Список заданий:
1. Объясните в одном–трех предложениях, почему, согласно отрывку о Н. Черкасове, актер разминулся с театром Чехова.
2. Перепечатайте из отрывка о Н. Черкасове фрагмент между словами «Ранней весной 1946» и «А. С. Пушкина.» включительно.

Премьера «Дяди Вани», состоявшаяся в феврале 1946 года, принесла большой и заслуженный успех Ю. Толубееву. Его Войницкий покорил зрителей своей одаренностью, интеллигентностью, благородством душевных движений, добротой. Высшая простота игры актера сочеталась с редкостной наполненностью и непрерывностью его сценического существования. Он был главным создателем подлинно чеховской атмосферы на сцене.
Посмотрев спектакль первого состава несколько раз, Черкасов мог убедиться, что его острая, концентрированная реалистическая игра была бы трудносовместимой с предельно простым – «как в жизни» – тоном чеховской постановки.
Так по причинам в основном творческого свойства Черкасов разминулся с театром Чехова. Его сценический герой ближайшего будущего только еще рождался под пером Александра Довженко, писавшего пьесу «Жизнь в цвету». Но любопытное совпадение: подобно Астрову, герой этой пьесы тоже мечтал украсить Россию лесами, превратить ее в сплошной цветущий сад. Только характер его был совсем иным – неукротимым, подвижническим. Остается еще добавить, что постановка пьесы о знаменитом селекционере Иване Владимировиче Мичурине была осуществлена по инициативе Черкасова. После Астрова в Мичурине можно было увидеть деятельный, героический его вариант.
Ранней весной 1946 года Н. Черкасов получил от кинорежиссера и писателя А. Довженко письмо. В нем было несколько строк:
«Дорогой Николай! Посылаю Вам сценарий „Мичурина“. Очень буду рад, если Вы прочитаете его утром. Еще более буду рад, если он Вам понравится. И уже совсем буду рад и счастлив, если он зачарует Вашу душу и Вы скажете: „Пусть будет жизнь в цвету!“
Черкасова увлек образ Мичурина, но по своей занятости ездить сниматься на «Мосфильм» он тогда не мог. На роль Мичурина был приглашен актер Г. Белов. Фильм, отснятый к марту следующего года, из-за многочисленных переделок вышел на экран только в январе 1949 года. Параллельно с работой над фильмом Довженко переделывал сценарий в пьесу. Узнав об этом, Черкасов не успокоился до тех пор, пока автор в начале 1947 года не передал пьесу «Жизнь в цвету» Театру имени А. С. Пушкина.
Талантливая пьеса, с эффектными лирико-поэтическими монологами и сценами, все же требовала доработки. Мешала дробность картин, оставшаяся от сценария, не были до конца ясны взаимоотношения ряда персонажей. Когда пьеса ставилась, Довженко приехал в Ленинград, чтобы внести в текст нужные поправки. Тогда-то Черкасов и узнал от него, что обыватели городка Козлова называли Мичурина «Иван бешеный». Эта подробность оказалась для актера важной, помогла ему глубже понять характер гениального самоучки.
Роль Мичурина была очень трудоемкой. Исполнитель был занят в 10 картинах из 15. За четыре часа ему надлежало прожить большой кусок жизни – от 40 до 80 лет: годы творчества, побед и всенародного признания. Но также и годы физического увядания, трагических утрат, наступления дряхлости. Черкасову приходилось раз пять перегримировываться, десять раз менять костюм. Это было очень утомительно. Но среди образов русских советских людей, созданных актером, Мичурин стал для него одним из самых любимых.

Исходные строки:
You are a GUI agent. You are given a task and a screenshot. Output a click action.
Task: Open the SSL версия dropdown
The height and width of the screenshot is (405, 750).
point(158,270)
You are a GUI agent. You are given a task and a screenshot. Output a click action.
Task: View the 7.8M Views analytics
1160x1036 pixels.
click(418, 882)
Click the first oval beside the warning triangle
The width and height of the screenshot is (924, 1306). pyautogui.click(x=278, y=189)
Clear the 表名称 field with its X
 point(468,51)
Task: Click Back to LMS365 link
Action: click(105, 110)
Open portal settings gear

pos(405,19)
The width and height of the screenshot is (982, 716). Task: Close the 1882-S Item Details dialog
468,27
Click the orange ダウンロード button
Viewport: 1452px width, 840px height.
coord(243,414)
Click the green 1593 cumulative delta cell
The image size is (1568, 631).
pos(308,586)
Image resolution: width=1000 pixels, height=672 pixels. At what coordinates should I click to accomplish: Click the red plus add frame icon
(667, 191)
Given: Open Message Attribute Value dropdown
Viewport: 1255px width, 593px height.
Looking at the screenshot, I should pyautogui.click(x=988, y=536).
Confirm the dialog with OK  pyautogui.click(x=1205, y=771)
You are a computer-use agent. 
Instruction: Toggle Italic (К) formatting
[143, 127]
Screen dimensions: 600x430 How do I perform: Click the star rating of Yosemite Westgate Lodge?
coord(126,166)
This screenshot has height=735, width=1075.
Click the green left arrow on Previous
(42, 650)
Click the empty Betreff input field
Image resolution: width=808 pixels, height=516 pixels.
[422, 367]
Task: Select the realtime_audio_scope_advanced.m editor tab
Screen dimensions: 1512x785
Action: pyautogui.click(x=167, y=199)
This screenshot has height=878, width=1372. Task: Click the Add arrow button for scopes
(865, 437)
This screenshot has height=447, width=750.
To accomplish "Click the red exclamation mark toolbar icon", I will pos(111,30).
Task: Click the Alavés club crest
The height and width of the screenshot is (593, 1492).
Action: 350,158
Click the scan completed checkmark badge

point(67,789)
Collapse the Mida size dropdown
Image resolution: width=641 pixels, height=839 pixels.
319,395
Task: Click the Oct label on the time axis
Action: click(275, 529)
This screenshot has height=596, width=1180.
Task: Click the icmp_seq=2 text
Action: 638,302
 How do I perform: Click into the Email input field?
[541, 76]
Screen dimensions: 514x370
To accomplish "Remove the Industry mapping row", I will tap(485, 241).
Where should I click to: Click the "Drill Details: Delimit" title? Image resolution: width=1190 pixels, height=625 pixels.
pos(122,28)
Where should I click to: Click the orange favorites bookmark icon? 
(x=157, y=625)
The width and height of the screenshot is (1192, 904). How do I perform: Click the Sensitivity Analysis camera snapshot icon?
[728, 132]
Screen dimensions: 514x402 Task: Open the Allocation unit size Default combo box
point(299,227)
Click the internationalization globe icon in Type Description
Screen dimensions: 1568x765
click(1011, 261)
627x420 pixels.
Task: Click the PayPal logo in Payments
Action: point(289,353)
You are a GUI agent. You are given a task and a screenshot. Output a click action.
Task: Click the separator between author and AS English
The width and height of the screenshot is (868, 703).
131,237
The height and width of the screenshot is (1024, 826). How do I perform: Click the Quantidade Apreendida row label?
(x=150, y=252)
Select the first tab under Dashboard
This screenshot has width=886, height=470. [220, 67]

Ответы на задания:
1. Черкасов несколько раз посмотрел спектакль «Дядя Ваня» первого состава. Он убедился, что его острая, концентрированная реалистическая игра была бы трудносовместимой с предельно простым тоном чеховской постановки, «как в жизни». Таким образом, причины были в основном творческого свойства.

2.
Ранней весной 1946 года Н. Черкасов получил от кинорежиссера и писателя А. Довженко письмо. В нем было несколько строк:
«Дорогой Николай! Посылаю Вам сценарий „Мичурина“. Очень буду рад, если Вы прочитаете его утром. Еще более буду рад, если он Вам понравится. И уже совсем буду рад и счастлив, если он зачарует Вашу душу и Вы скажете: „Пусть будет жизнь в цвету!“
Черкасова увлек образ Мичурина, но по своей занятости ездить сниматься на «Мосфильм» он тогда не мог. На роль Мичурина был приглашен актер Г. Белов. Фильм, отснятый к марту следующего года, из-за многочисленных переделок вышел на экран только в январе 1949 года. Параллельно с работой над фильмом Довженко переделывал сценарий в пьесу. Узнав об этом, Черкасов не успокоился до тех пор, пока автор в начале 1947 года не передал пьесу «Жизнь в цвету» Театру имени А. С. Пушкина.